On Wed, 2005-02-16 at 02:21, Richard J Moore wrote:

> If we could access paged-in memory in
> user space without recourse to locking or any kernel calls then we should
> allow it.

It's possible.  But from what context?  If you do so from a probe deep
enough in the kernel that there are locks held that prevent page
faulting, then either you're going to page fault and deadlock if you hit
paged-out memory, or you trap the recursive fault and return an error
back.  Either way you've not got transparent access.

And what if the memory access truly is to a completely unmapped area?
All of the normal kernel calls for accessing memory deal with this sort
of case properly and let you get back an immediate EFAULT if the address
is bad.  Those cases won't magically go away if you start accessing
user-space directly, and there simply isn't any way to know in advance
if the pointer is valid or not.

Unfortunately, we just can't pretend that we can simply access the
memory directly.  True, that might work all of the time if we're dealing
with normal programs --- typically, syscall arguments are recently used
and valid, so we won't fault on following the pointers.  But if the
overriding concern is safety, then dealing with all of the
page-not-present or pointer-invalid cases is necessary, and that *does*
require kernel help.

>  They problem that Stephen has surfaced is that for the 4g/4g
> kernel there will be no user page tables mapped.

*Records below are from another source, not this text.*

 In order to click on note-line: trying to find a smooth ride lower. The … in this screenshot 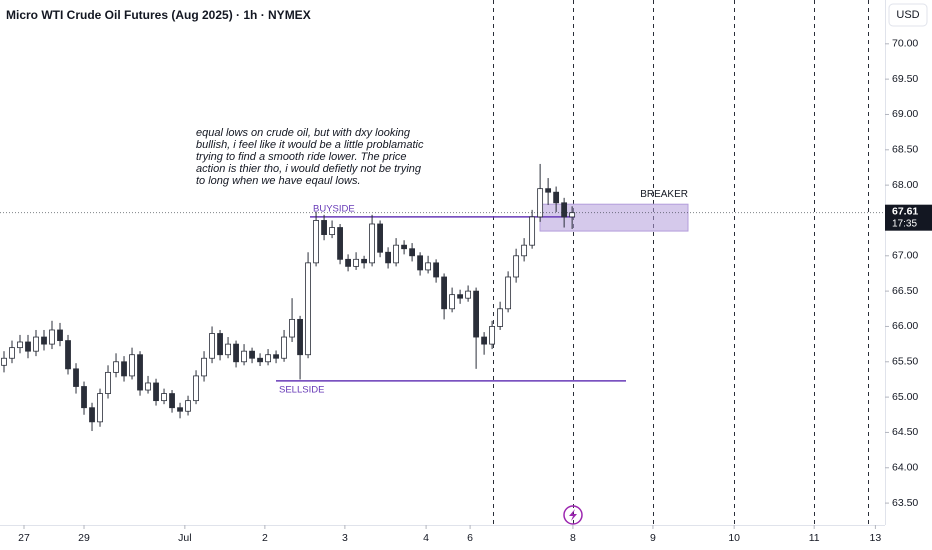, I will do `click(302, 157)`.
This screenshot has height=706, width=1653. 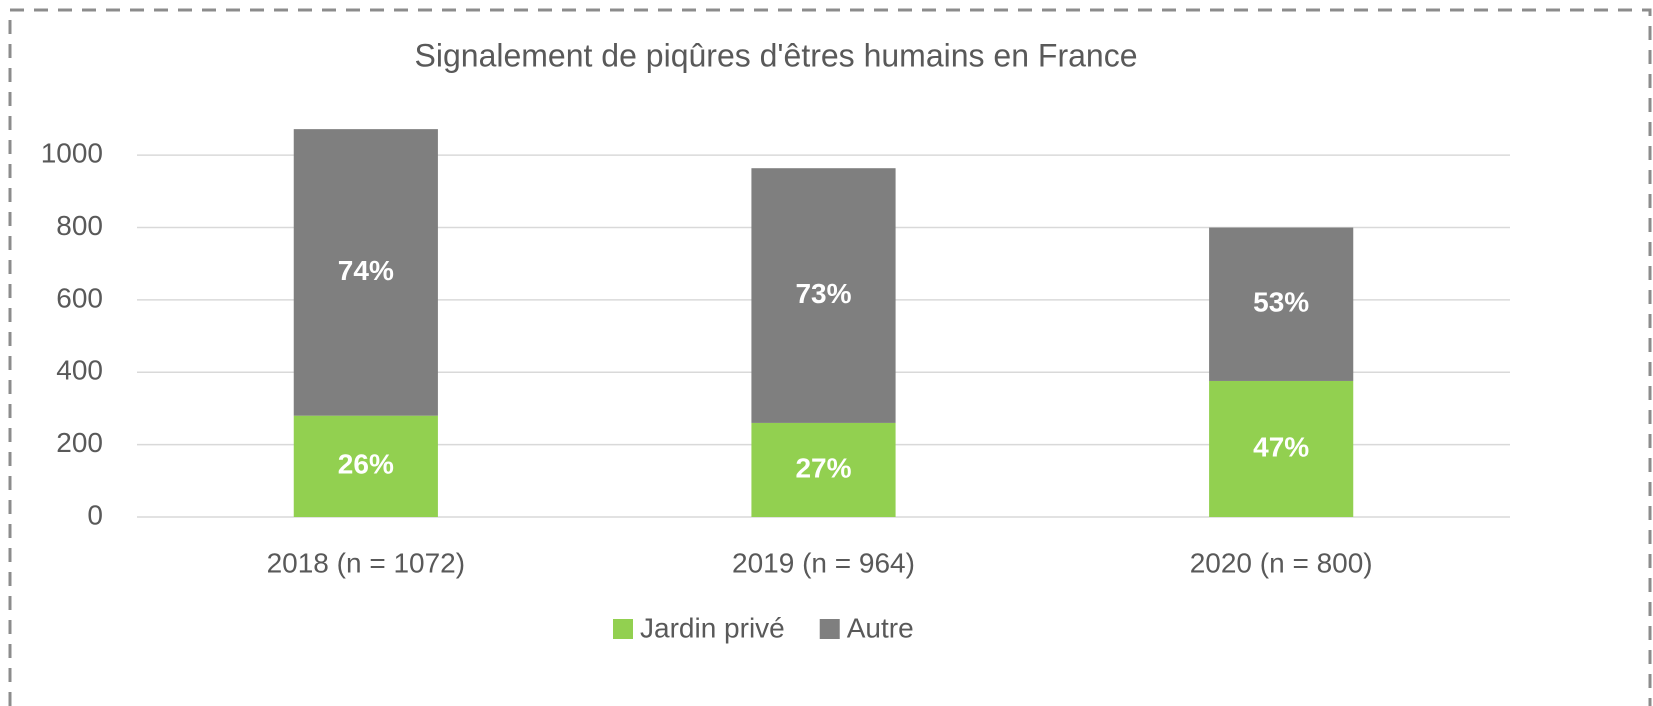 I want to click on y-tick-label: 200, so click(x=80, y=442).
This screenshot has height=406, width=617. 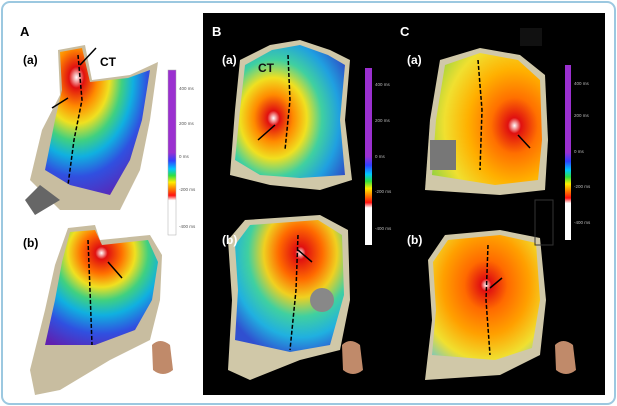 I want to click on panel-letter: A, so click(x=25, y=32).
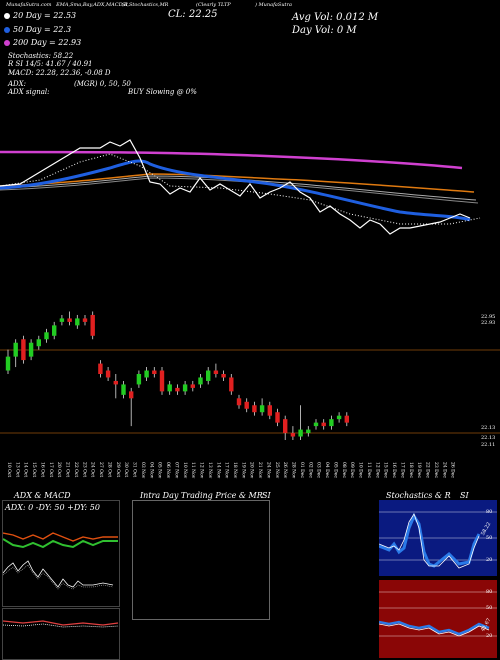 The width and height of the screenshot is (500, 660). Describe the element at coordinates (436, 470) in the screenshot. I see `date-tick-label: 23 Dec` at that location.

So it may be for this
> arrangement access to user-space access is just not possible.  I am not
> familiar enough with the 4g/4g mm to know how user pages are managed when
> we are running in the kernel.

Effectively you can think of it as the kernel and user space being
separate processes, with a tiny context switch when we switch between
them.  (There's a small amount of space mapped at the top of memory
which is common to both contexts, and which we use to execute the
trampoline code to bounce between the two contexts.)  So for 4g/4g,
accessing user space is really very much like "ptrace" accesses to a
different process --- you lock the page tables and VM data structures
for the process and then follow the page tables manually, and you invoke
the handle_mm_fault() code directly if the page is not appropriately
mapped.

>  Thinking of the top of my head, there may be
> ways we can quickly locate the page table and set up a temporary mapping to
> the same physical memory through an aliased kernel address, in a similar
> way we do for probe insertion into user-space. We'd need to reserve one or
> possibly two PTEs in kernel space for this purpose.

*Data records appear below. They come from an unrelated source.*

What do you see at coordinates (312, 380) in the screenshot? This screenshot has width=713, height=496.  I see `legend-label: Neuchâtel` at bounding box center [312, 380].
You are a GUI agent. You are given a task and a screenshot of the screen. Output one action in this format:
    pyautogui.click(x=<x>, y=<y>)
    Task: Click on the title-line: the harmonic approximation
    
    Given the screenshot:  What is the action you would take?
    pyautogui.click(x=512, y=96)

The physical memory does not necessarily exist.  It's all dynamic.  It
is paged in on demand.  And to do that paging requires appropriate
locking.  And you can't bypass that locking, because if you've got a
threaded application, or a debugger running, then another process may be
fiddling with your page tables from another CPU at the same time as the
probe is running. 

So if you're going to follow the page tables yourself, I still think you
need to use the kernel support for that.  If you don't, you just end up
reimplementing the exact same locking and page-table-following rules
that are already used.  

>   Note that paging in
> user memory from a probe handler is absolutely not the requirement here.
> Seldom is it the case the user memory of interest has been paged out. I'm
> hoping that in the 4g/4g case there a good chance of finding user memory
> merely unmapped.

In terms of being mapped/unmapped, it's just the same in 4g/4g as in the
normal 3/1 kernel.  The difference is *where* it's mapped --- in 3/1
it's in the same address space as the running kernel (usually, unless
you're in lazy TLB mode); in 4/4 it's a different address space.